Scientific classification
- Kingdom: Fungi
- Division: Basidiomycota
- Class: Agaricomycetes
- Order: Boletales
- Family: Gomphidiaceae Maire ex Jülich (1982)
- Type genus: Gomphidius Fr. (1836)
- Genera: Brauniellula A.H. Sm. & Singer 1959; Chroogomphus (Singer) O.K. Mill. (1964); Cystogomphus Singer 1942; Gomphidius Fr. 1836; Gomphogaster O.K. Mill. 1973;

= Gomphidiaceae =

Family of fungi

The Gomphidiaceae are a family of mushroom-forming fungi in the order Boletales. Unlike other boletes, all members of Gomphidiaceae (except for Gomphogaster) are agarics, having gills instead of pores. Member genera include Chroogomphus, Cystogomphus, Gomphidius and Gomphogaster, the last being a monotypic genus (i.e. with a single species) that may be incorporated into Gomphidius in the future after molecular assessment. The similarly named genus Gomphus is unrelated to this family. Another genus Brauniellula has since been sunk into Chroogomphus.
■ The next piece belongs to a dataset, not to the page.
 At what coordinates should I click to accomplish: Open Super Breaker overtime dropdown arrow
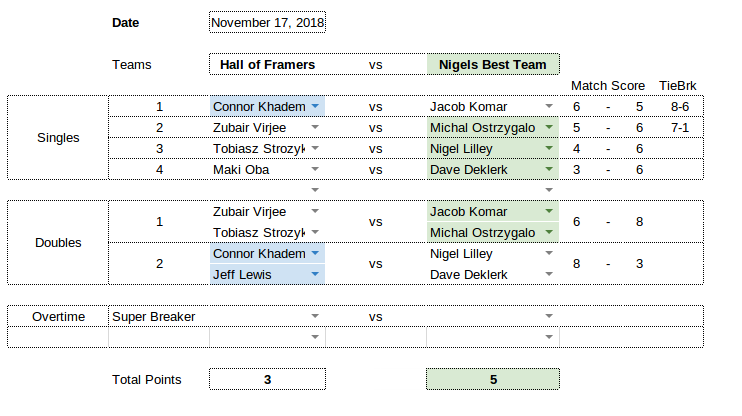click(x=315, y=316)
Like all agarics, this group was formerly classified in Agaricales. Nonetheless, many of the microscopic features of these fungi, such as spore shape, strongly suggested an affinity with Boletales. This was later confirmed through molecular phylogenetic investigation, which demonstrated that Gomphidiaceae are more closely related to boletes than the "true" agarics of the Agaricales and that the development of gills in this group was an independent evolutionary event from the development of gills in the Agaricales. Molecular phylogenetic investigations have also demonstrated Gomphidiaceae are nested well within Boletales, being more closely related to Suillaceae than to Boletaceae, a finding that is supported by chemotaxonomic investigation of these groups.

This family of fungi has been thought to be ectomycorrhizal, forming symbiotic relationship with their host trees, however, there is now evidence that many (and perhaps all) species in this group are parasitic upon ectomycorrhizal boletes, in relationships that are often highly species-specific.